To help improve vaccine acceptance, the CDC should rapidly develop and launch a national, branded, multidimensional COVID-19 vaccine promotion campaign, using rigorous, evidence-informed techniques from risk and health communication, social marketing, and behavioral science. CDC should partner with diverse stakeholders and prioritize promoting the vaccine to people of color and other communities in which vaccine hesitancy and skepticism have been documented. In addition, the U.S. government should commit to a leadership role in the equitable allocation of COVID-19 vaccine globally by opting into the COVAX facility at Gavi, the Vaccine Alliance, deploying a proportion of the U.S. vaccine supply for global allocation, and supporting the World Health Organization and its member states to optimize fair and equitable allocation of vaccine, regardless of income level.
There are many uncertainties affecting COVID-19 vaccine allocation, such as number and timing of available vaccine doses, number of available vaccine types, vaccine efficacy and safety, vaccine uptake, and vaccine distribution and administration.

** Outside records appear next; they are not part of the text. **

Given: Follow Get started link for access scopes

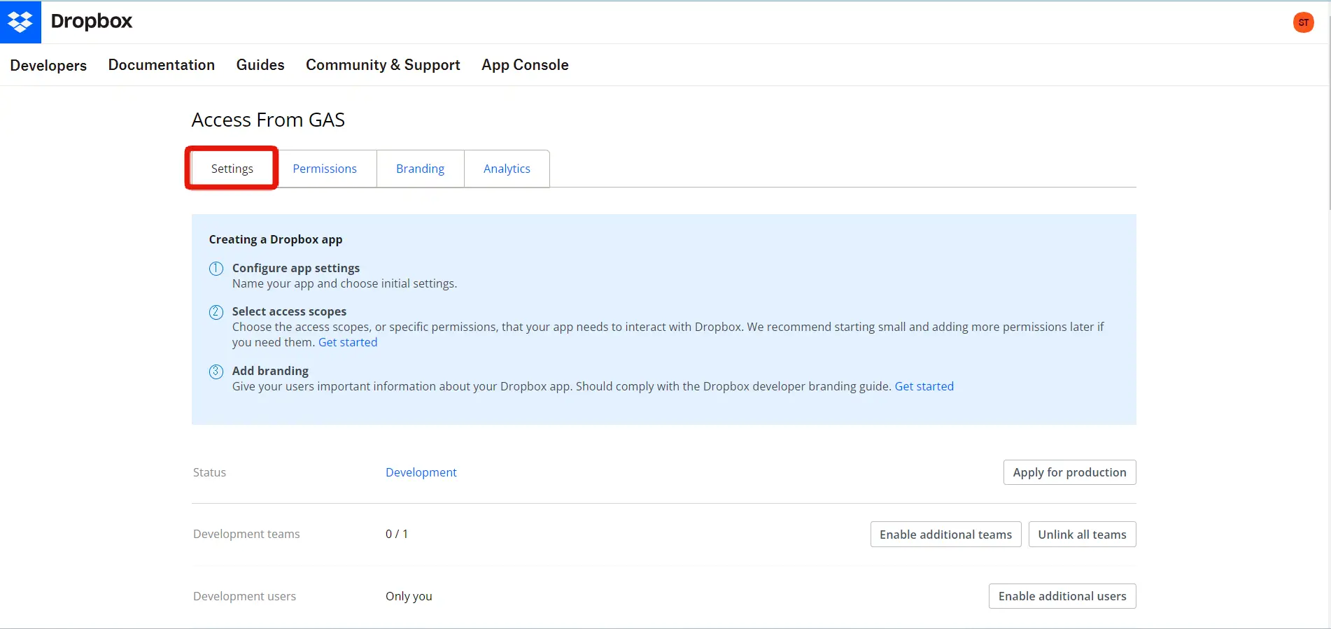Looking at the screenshot, I should 348,342.
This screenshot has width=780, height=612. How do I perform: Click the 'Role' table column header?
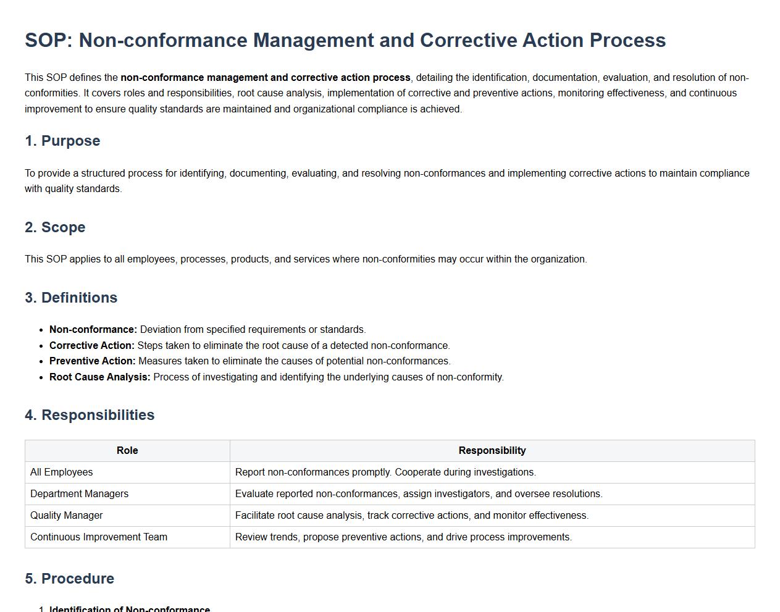127,451
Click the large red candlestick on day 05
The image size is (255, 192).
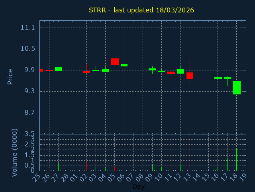point(115,62)
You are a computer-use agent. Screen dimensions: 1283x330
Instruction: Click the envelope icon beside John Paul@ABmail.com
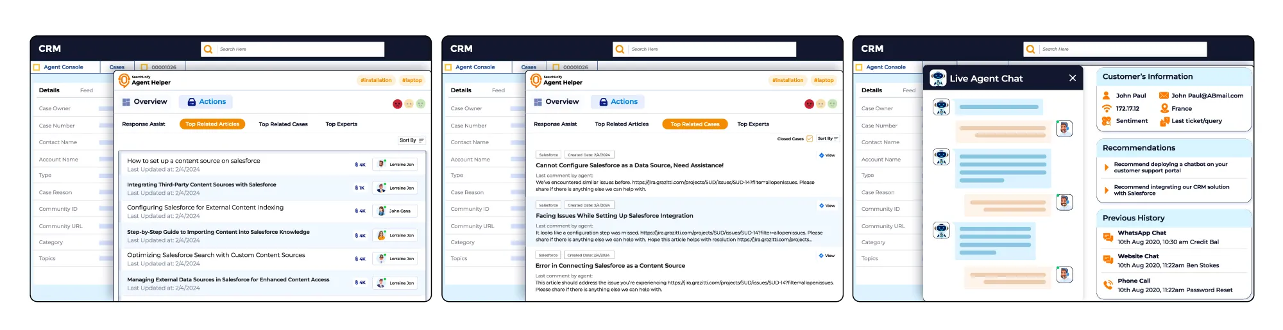click(1164, 95)
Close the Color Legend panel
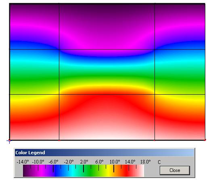The width and height of the screenshot is (211, 180). [175, 170]
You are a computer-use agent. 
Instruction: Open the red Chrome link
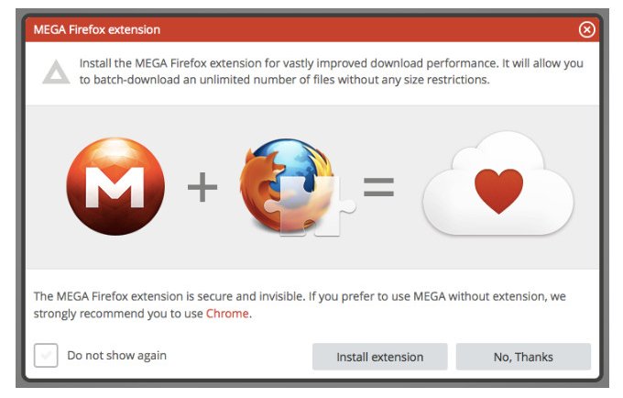[227, 314]
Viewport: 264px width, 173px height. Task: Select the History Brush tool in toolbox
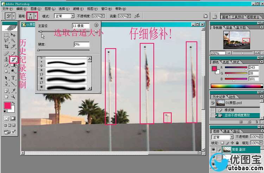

The report includes a summary of the application of the framework in various scenarios. Furthermore, while vaccine distribution is an essential part of pandemic response, other efforts such as social distancing, testing, diagnostic testing, contact tracing, and wearing masks will continue to be vital, especially during the early phases of vaccination.
“Despite the committee’s intense effort, this framework should still be regarded as an evolving document—meant to be adapted and refined in the face of continuing improvement in our understanding of the dynamics of the pandemic,” said committee co-chair William H. Foege, emeritus distinguished professor of international health at Emory University and former CDC director. “We hope these guidelines serve as the impetus for one of the most consequential peacetime efforts this country has ever seen, as well as a springboard to resuming our place as a leader in global health.”